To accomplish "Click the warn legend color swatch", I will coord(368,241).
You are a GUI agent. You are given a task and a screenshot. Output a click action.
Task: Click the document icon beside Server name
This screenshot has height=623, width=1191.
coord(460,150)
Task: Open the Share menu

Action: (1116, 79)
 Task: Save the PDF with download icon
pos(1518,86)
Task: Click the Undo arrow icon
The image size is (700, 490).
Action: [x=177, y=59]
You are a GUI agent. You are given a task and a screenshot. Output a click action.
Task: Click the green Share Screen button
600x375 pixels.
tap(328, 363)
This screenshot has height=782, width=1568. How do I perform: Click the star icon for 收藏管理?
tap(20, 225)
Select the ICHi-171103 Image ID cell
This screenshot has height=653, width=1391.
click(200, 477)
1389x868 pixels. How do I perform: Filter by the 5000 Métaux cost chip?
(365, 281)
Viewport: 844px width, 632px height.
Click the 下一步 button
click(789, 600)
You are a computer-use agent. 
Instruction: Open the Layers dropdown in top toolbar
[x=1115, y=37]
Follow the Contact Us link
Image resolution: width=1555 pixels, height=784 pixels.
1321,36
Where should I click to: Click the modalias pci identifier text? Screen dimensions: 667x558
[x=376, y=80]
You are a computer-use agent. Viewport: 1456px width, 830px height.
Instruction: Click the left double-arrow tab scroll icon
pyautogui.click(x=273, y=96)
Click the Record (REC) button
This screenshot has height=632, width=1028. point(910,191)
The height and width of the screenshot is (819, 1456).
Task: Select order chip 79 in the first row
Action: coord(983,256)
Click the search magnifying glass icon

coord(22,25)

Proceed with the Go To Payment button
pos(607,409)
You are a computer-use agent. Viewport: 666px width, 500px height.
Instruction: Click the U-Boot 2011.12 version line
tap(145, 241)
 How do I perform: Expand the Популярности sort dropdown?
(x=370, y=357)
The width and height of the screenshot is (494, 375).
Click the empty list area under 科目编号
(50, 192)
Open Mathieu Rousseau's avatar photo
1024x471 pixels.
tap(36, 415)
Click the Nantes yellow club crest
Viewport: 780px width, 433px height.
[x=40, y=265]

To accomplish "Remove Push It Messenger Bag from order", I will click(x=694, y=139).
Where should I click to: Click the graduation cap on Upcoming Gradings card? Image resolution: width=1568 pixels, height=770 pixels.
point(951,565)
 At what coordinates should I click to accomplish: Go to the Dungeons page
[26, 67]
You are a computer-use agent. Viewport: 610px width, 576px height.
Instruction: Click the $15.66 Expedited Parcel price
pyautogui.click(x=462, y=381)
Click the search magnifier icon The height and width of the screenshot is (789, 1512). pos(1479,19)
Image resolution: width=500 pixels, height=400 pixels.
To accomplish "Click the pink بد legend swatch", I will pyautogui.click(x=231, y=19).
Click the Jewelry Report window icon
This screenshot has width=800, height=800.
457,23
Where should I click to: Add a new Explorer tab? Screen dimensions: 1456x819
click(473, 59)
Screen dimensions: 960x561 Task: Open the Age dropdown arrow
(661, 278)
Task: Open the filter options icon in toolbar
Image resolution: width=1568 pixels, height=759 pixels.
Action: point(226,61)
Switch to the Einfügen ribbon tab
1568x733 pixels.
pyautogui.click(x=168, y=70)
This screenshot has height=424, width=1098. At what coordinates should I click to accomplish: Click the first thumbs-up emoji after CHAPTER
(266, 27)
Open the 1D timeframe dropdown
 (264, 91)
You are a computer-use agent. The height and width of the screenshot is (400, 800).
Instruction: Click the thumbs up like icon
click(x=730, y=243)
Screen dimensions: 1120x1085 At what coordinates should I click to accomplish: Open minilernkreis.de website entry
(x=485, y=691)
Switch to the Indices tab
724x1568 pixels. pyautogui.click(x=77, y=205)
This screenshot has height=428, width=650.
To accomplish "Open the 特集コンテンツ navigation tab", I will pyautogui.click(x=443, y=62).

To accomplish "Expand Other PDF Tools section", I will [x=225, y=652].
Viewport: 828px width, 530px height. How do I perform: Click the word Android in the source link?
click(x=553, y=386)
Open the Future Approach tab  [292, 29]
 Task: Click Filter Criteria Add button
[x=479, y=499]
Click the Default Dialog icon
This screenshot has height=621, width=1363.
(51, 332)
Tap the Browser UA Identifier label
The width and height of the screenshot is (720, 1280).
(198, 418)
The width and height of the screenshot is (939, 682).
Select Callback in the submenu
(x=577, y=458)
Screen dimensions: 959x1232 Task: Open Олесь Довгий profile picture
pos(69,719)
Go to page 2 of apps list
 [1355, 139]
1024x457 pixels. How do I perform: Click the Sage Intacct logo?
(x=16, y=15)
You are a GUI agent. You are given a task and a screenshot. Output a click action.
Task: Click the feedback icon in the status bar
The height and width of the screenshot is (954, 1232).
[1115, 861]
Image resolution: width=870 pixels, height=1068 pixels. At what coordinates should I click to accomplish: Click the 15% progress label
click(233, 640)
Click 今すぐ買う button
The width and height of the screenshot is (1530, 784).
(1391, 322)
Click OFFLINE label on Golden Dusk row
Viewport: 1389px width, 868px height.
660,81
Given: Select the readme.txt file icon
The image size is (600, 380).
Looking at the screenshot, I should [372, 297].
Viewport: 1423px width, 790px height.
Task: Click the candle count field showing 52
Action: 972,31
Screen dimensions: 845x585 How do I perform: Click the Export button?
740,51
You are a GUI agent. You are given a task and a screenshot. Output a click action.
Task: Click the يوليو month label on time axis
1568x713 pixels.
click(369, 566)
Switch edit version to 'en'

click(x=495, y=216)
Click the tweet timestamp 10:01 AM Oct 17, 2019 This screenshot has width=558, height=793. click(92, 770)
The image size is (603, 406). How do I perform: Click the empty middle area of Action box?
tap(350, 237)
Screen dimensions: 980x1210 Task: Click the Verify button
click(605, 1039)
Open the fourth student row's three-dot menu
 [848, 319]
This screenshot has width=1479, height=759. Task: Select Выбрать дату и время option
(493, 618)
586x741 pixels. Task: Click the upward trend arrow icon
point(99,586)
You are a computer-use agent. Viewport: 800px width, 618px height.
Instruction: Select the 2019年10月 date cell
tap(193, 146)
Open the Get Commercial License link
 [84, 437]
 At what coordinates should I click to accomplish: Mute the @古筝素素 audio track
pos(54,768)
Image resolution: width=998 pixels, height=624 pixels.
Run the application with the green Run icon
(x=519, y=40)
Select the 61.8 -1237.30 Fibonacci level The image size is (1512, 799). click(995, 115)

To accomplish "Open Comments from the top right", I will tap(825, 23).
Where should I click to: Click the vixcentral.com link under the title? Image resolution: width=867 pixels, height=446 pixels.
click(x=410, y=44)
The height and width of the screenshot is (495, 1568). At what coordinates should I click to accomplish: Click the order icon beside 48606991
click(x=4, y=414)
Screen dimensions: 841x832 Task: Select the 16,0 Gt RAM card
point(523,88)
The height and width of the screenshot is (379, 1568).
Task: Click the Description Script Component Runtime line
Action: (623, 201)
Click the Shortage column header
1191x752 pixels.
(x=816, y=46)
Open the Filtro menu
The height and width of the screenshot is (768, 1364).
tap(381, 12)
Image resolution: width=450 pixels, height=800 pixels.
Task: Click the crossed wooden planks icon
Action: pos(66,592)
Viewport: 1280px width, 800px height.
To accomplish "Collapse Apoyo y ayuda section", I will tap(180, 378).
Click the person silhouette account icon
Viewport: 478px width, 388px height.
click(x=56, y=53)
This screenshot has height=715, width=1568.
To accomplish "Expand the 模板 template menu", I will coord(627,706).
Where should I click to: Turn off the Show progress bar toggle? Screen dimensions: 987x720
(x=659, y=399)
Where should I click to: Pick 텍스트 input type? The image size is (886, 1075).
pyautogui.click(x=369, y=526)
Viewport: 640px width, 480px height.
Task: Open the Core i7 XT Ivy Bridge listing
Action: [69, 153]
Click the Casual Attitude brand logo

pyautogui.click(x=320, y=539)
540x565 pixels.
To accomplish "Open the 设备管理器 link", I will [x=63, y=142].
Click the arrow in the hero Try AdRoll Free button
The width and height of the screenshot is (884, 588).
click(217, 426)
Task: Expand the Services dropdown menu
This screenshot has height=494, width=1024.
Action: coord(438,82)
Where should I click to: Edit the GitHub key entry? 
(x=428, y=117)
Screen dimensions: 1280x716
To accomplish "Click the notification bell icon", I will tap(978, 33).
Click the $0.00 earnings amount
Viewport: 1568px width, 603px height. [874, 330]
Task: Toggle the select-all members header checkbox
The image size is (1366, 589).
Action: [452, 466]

Task statement: Express the entries as a Markdown table with columns Num and Content, one row per line, starting with the line that contains "Click the Nantes yellow club crest" and going on through the line that contains "point(951,565)", both included, blank lines left out.

Exercise output:
| Num | Content |
|---|---|
| 1 | Click the Nantes yellow club crest |
| 2 | Viewport: 780px width, 433px height. |
| 3 | [x=40, y=265] |
| 4 | To accomplish "Remove Push It Messenger Bag from order", I will click(x=694, y=139). |
| 5 | Where should I click to: Click the graduation cap on Upcoming Gradings card? Image resolution: width=1568 pixels, height=770 pixels. |
| 6 | point(951,565) |